One of the most famous cases reliant on this law occurred in 2018, when a judge awarded $6.7 million to several graffiti artists whose graphic art in New York City at 5 Pointz was destroyed by a developer of the property.
VARA has been an issue particularly for commissioned public sculptures. Without a waiver, sculptures cannot easily be removed from a property owner's land once they have been commissioned and placed there.
If a work is in the public domain (published/publicly displayed over 95 years ago), like the Mona Lisa, then you can take pictures of the original if the museum permits (many museums forbid photography). However, if you make a reproduction/copy of another person's photograph of the painting, that photograph may not be in the public domain, and so permission may need to be obtained from the photographer.
For a work art still under copyright, like Grant Wood's American Gothic, permission may need to be granted from the copyright owner to make any reproductions of the original painting other than for personal use. For reproductions of existing photographs of American Gothic, permission would need to sought from the photographer.
For photographs of public art, such as sculpture or graffiti that are still protected by copyright, permission is still needed for any use that would result in any commercial benefit to the photographer. This is because the art work, though public, still attaches to all the protection afforded by copyright, including the making of derivative works such as photographs, and benefitting financially therefrom. Photographs made for personal use do not necessitate permission.
How about photographs of architecture? Architectural works have been protected by copyright since 1990. Fortunately, according to U.S. copyright law, photographs can be taken of any building that can be viewed from a public space without the need to request permission, even if these photographs result in commercial benefit to the photographer.

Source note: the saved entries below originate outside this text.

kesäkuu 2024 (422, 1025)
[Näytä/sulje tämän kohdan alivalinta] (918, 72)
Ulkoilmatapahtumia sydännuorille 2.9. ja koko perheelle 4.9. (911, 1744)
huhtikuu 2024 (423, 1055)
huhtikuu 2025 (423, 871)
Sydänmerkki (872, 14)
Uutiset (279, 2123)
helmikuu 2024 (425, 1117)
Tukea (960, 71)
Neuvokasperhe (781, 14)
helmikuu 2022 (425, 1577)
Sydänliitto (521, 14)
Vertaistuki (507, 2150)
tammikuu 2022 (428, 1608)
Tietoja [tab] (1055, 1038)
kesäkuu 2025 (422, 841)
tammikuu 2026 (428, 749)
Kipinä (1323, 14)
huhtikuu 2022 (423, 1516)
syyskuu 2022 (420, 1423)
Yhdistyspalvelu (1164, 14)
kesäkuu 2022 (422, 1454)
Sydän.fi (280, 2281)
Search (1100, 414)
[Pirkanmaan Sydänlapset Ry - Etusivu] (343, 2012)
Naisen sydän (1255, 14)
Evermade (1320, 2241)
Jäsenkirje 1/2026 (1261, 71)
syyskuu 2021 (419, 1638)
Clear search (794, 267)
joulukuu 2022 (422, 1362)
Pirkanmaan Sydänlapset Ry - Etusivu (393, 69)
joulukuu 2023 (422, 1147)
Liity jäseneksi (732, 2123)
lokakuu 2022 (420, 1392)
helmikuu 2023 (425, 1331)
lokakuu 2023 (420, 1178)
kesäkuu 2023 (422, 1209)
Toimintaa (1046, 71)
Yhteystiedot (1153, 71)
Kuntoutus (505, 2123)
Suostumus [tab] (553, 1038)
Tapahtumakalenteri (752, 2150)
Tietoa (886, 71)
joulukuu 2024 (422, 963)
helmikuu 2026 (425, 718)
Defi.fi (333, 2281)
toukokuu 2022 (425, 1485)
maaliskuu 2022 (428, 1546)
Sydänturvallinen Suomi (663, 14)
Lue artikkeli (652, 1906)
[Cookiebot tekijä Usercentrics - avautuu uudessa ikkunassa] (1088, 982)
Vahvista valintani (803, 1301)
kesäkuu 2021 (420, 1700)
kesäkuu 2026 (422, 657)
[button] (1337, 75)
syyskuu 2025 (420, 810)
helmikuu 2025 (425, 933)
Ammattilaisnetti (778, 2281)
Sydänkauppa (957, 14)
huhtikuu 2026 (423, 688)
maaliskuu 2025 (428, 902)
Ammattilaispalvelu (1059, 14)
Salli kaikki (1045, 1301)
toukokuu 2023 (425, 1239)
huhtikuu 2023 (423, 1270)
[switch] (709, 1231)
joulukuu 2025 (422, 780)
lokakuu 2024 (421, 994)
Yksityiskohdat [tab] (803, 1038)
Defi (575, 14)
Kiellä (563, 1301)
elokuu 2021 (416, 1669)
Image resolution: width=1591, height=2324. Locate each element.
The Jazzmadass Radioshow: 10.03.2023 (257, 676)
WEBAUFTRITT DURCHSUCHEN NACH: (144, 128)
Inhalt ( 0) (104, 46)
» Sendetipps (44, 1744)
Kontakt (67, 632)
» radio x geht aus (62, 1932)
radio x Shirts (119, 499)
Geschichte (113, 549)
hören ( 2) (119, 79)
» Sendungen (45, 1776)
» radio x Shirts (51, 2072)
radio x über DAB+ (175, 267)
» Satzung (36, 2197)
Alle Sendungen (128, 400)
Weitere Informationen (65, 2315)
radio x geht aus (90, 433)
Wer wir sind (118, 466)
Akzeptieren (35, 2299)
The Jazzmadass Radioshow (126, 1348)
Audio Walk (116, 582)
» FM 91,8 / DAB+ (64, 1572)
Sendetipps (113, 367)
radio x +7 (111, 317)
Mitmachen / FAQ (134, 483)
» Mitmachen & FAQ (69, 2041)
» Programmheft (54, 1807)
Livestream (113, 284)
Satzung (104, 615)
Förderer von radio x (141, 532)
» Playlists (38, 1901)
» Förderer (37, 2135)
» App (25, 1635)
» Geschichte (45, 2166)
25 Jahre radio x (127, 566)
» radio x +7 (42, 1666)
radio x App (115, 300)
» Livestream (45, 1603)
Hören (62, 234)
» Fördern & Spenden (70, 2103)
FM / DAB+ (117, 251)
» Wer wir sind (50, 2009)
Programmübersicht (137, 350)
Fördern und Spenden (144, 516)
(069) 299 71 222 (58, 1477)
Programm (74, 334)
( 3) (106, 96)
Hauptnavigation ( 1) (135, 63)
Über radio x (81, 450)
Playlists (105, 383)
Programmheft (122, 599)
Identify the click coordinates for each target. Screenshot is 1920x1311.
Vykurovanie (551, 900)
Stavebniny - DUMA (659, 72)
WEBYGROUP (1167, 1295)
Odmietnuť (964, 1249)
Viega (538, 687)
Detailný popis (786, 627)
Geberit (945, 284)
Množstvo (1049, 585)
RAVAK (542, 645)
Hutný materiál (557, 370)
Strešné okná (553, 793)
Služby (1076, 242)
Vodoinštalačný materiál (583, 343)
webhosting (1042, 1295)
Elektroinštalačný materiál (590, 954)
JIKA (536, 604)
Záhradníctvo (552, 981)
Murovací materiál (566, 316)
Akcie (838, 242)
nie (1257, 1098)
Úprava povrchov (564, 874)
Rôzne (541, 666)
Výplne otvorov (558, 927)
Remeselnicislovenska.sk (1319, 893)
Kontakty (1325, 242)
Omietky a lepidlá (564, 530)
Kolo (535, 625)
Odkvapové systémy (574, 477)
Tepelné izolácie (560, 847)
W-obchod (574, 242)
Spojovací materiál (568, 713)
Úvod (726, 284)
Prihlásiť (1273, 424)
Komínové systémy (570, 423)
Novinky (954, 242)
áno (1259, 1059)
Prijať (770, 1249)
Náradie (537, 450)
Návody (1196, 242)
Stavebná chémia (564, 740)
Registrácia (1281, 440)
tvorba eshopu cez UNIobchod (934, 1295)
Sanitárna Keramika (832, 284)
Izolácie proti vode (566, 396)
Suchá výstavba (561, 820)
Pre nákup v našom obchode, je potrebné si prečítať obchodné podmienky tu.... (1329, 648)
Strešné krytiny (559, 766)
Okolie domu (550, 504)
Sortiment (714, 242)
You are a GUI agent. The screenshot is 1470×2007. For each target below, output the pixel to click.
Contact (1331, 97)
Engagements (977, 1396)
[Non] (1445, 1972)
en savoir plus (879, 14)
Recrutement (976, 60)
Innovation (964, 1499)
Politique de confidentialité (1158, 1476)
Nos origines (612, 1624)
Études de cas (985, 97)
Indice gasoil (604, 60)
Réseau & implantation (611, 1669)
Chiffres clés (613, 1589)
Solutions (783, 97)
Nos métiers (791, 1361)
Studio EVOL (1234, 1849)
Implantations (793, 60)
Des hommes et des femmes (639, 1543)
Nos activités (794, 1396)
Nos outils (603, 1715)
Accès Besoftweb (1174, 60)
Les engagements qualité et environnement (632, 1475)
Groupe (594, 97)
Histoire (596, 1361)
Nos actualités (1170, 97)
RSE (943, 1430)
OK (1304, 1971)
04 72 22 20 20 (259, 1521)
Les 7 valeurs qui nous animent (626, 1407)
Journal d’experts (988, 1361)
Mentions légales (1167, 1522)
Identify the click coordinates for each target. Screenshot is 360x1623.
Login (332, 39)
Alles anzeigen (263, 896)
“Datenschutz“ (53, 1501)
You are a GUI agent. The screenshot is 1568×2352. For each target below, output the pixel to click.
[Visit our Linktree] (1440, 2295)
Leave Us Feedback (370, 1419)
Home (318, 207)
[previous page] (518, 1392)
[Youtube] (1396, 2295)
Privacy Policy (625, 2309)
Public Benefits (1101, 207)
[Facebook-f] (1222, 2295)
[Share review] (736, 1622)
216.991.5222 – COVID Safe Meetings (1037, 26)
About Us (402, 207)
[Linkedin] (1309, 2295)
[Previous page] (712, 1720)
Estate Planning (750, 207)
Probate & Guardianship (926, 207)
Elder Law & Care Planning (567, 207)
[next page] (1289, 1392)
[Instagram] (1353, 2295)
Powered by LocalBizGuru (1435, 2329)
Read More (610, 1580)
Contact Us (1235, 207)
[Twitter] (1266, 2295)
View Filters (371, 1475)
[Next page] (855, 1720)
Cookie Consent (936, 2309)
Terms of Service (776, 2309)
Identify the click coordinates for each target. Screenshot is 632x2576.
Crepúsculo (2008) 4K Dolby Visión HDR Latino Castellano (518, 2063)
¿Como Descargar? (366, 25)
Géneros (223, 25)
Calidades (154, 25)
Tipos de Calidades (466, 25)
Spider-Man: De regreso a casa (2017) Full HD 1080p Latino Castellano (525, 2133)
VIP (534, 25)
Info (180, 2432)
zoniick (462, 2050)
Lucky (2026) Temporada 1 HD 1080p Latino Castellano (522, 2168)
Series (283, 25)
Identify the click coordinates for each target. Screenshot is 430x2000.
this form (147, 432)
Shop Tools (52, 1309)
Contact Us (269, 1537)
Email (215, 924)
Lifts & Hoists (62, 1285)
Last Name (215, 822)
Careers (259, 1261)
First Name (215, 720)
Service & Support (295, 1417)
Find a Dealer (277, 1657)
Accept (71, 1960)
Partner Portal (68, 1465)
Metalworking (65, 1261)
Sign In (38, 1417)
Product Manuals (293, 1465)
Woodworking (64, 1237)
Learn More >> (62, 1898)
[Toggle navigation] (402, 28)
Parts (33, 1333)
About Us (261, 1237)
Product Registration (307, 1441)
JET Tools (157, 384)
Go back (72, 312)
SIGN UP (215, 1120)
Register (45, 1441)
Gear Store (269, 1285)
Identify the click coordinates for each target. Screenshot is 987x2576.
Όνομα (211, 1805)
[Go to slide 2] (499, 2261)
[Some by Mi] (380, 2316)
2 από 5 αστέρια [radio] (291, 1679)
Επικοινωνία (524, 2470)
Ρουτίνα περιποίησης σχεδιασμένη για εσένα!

How about the making of collages or other art work that borrow from existing copyrighted art work or otherwise makes modifications to copyrighted painting or photographs or other art work? Well, this circles back to fair use. If the new work makes sufficient changes to the existing work(s), then the courts may consider the new work to be transformative, and thus a fair use. For example, if the work parodies the original, this may be considered transformative of the original work and thus a fair use. But if the use is not sufficiently different in character or purpose or content from the original, then the new work may be considered merely derivative and thus not a fair use, but liable as an infringement.